MATERIALS PROVIDED
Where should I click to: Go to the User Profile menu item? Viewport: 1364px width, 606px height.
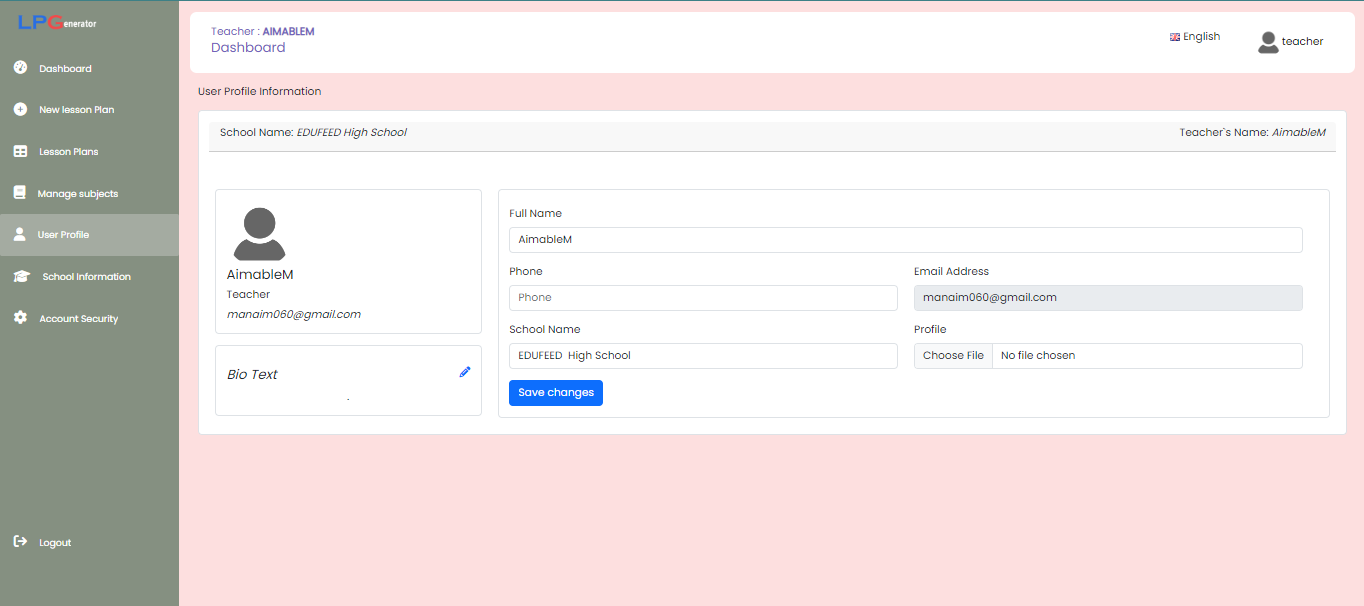click(x=63, y=235)
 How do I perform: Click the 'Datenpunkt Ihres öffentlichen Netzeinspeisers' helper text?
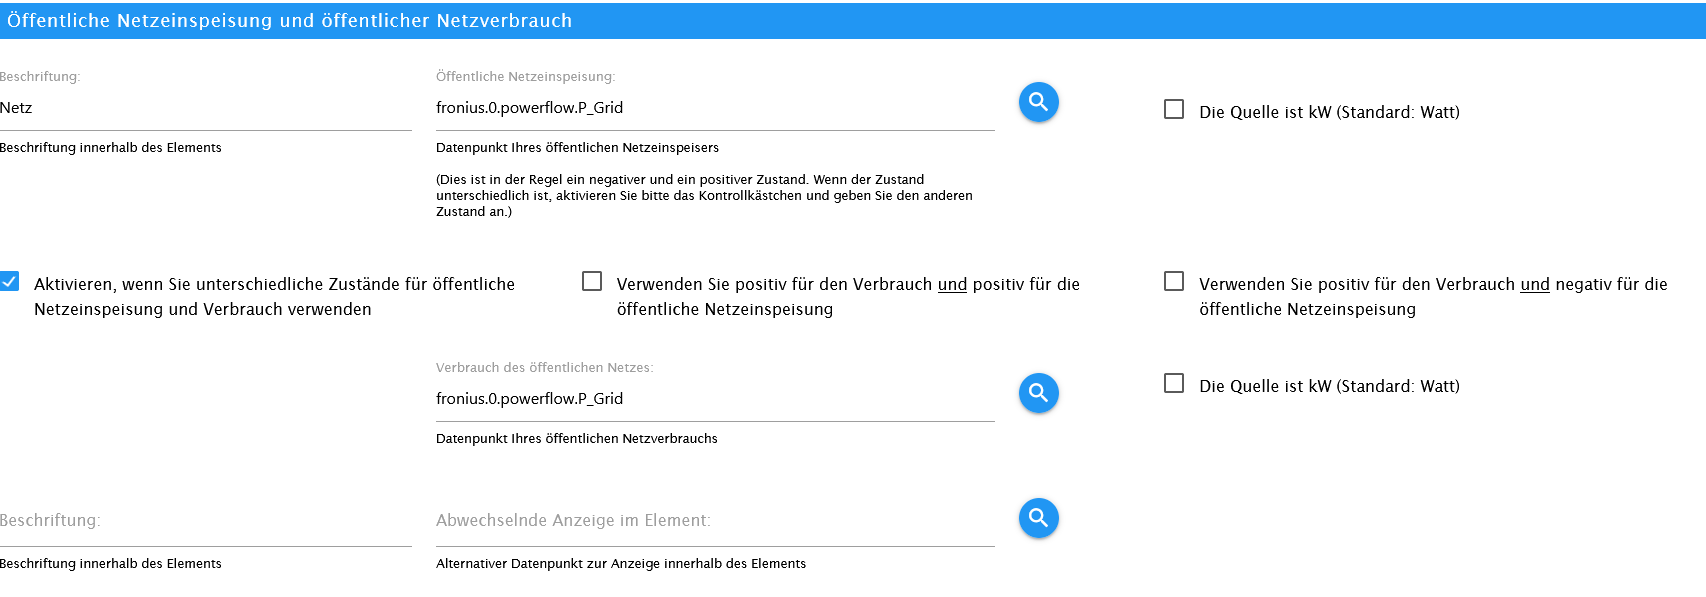pyautogui.click(x=577, y=148)
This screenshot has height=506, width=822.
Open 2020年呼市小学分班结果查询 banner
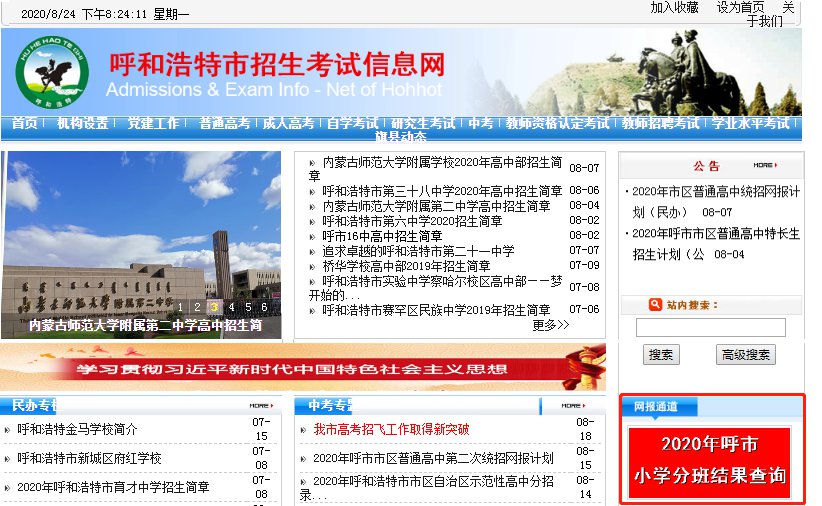click(x=710, y=462)
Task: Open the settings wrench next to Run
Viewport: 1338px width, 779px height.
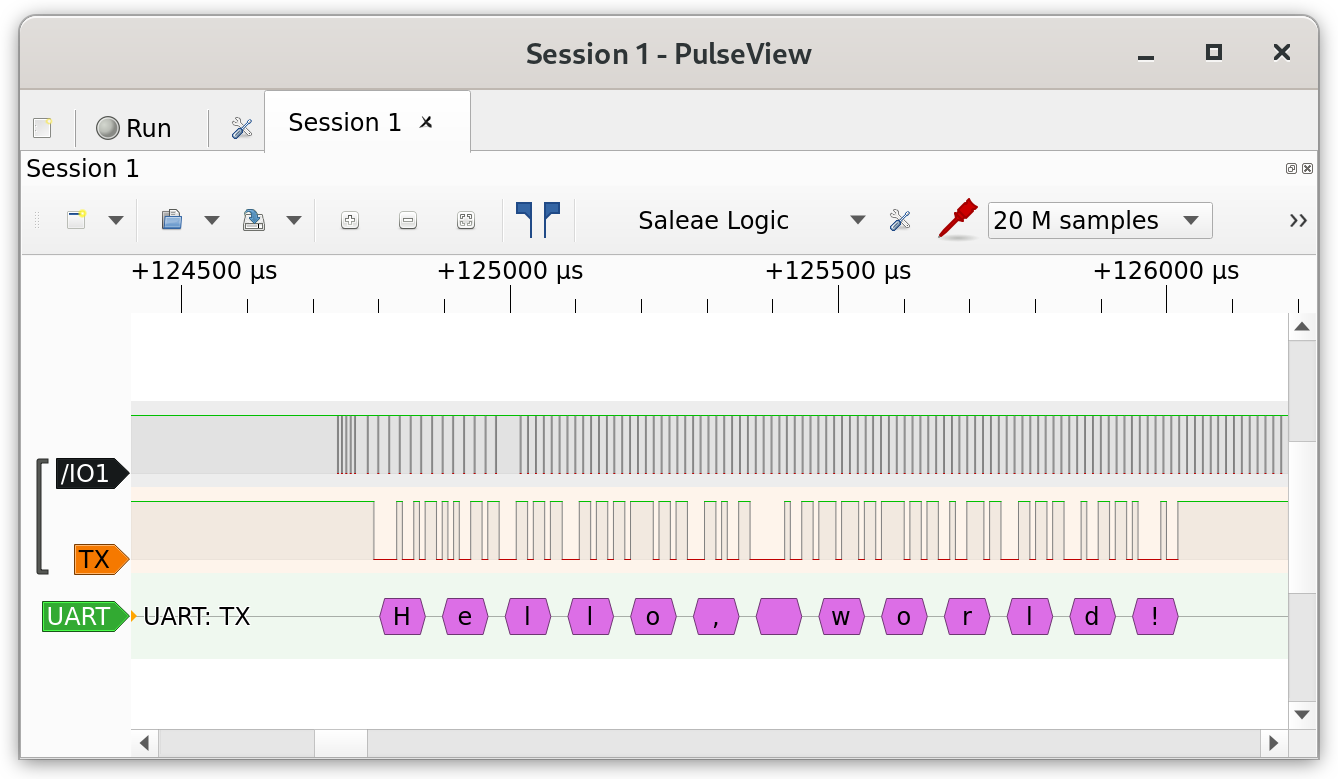Action: pyautogui.click(x=242, y=128)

ASSIGNED TASK
Nothing but the lines from the one holding "This screenshot has height=506, width=822." through the last line of the entries should be written out, exactly and inclusively, minus the pictures.

SOLUTION
This screenshot has height=506, width=822.
Open 2020年呼市小学分班结果查询 banner
click(x=710, y=462)
Task: Open the settings wrench next to Run
Viewport: 1338px width, 779px height.
Action: pyautogui.click(x=242, y=128)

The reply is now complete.